Johns Hopkins sued for role in Guatemala STD experiments News
Johns Hopkins sued for role in Guatemala STD experiments

[JURIST] Hundreds of individuals on Wednesday filed suit [complaint, PDF] for medical malpractice against Johns Hopkins University [university website] for its role in government medical experiments that took place in Guatemala in the 1940s and 50s. During this time, individuals were deliberately infected with venereal diseases, including syphilis and gonorrhea, without their consent. The individuals were told that they were undergoing “routine medical tests” and that the medication they were being administered was “for their own good.” The experiments were allegedly targeted at “children, soldiers, prison inmates, psychiatric hospital patients, and orphans.” The suit was filed on behalf of 774 former research subjects and their families and seeks $1 billion in damages. According to the complaint, officials at Johns Hopkins had “substantial influence” over the studies, including advising the federal government on how to spend research funds. Specifically, it alleges that Johns Hopkins, along with other named defendants “participated in, approved, encouraged, directed, and aided and abetted human subject experiments in Guatemala.”
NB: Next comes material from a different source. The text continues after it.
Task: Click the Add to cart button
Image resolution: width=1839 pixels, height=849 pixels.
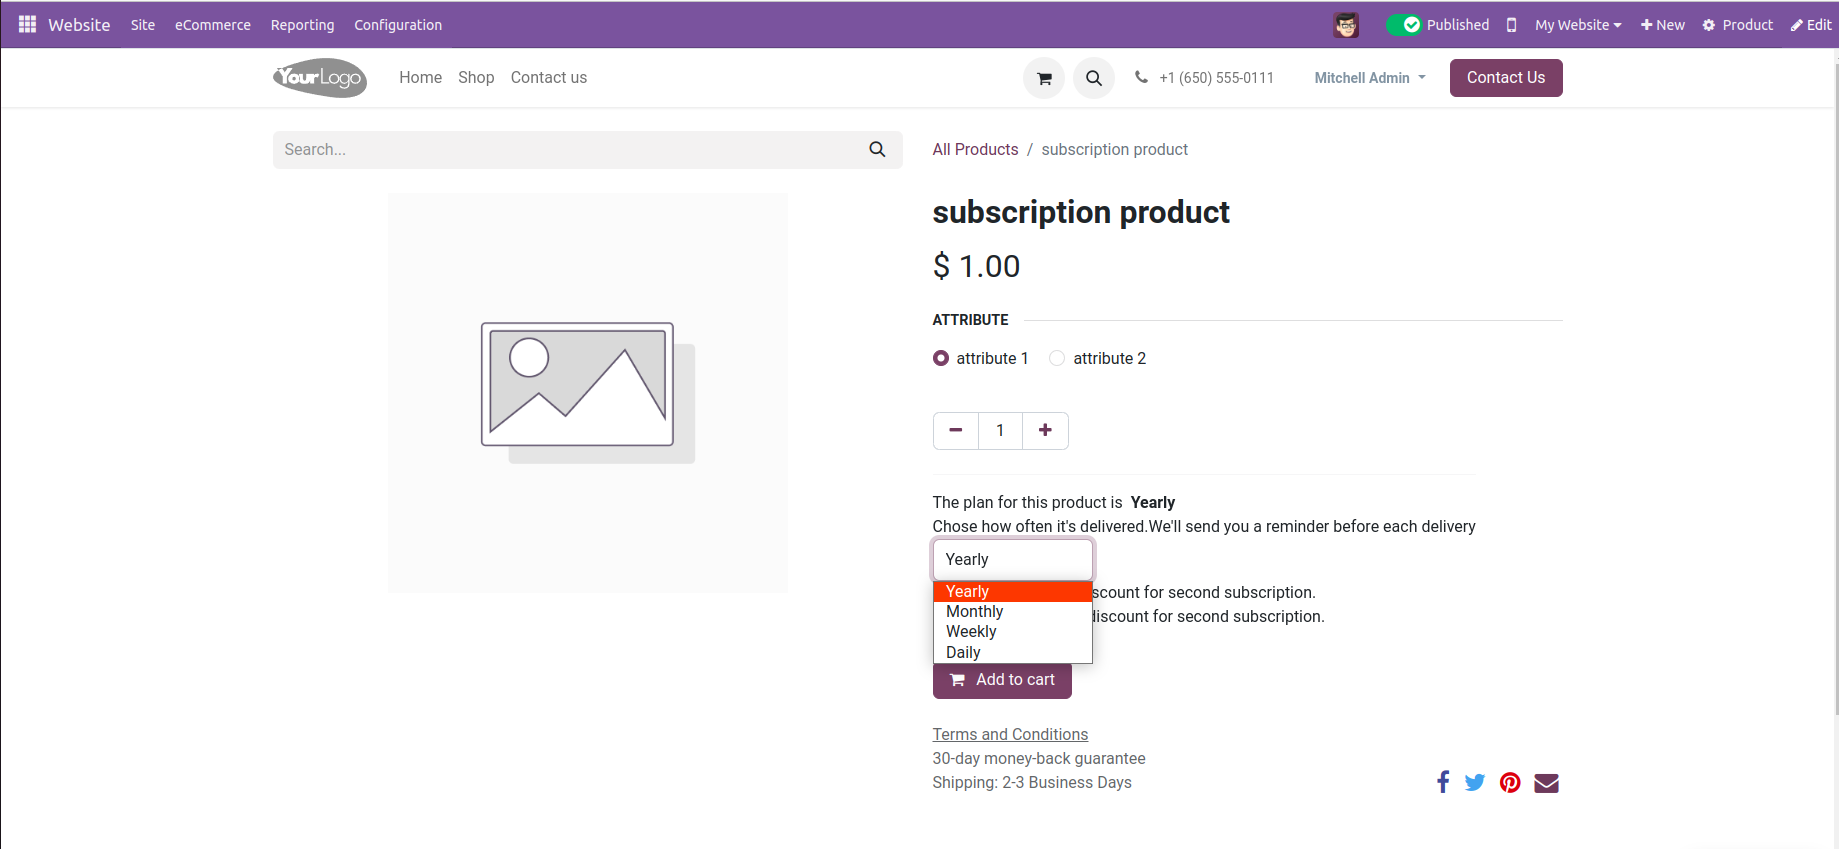Action: (1002, 680)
News of these experiments came to light in 2010 [NYT report]. It was closely followed by an apology by Barack Obama [Reuters report] to the president of Guatemala and a lawsuit [JURIST report] on behalf of seven Guatemalans who claimed that they had been the subject of non-consensual human medical experimentation by the US Public Health Service [official website]. That challenge was dismissed [JURIST report] by a judge for the US District Court for the District of Columbia [official website], as the US government is specifically exempt from liability for torts that occur outside of the US. Although the presiding judge acknowledged that “the Guatemala Study is a deeply troubling chapter in our Nation’s history,” he found that the court had no authority to provide relief. While news of the experiments came out in 2010, the specific details of the experiments remained hidden until the Presidential Commission for the Study of Bioethical Issues published its report [text] in 2011.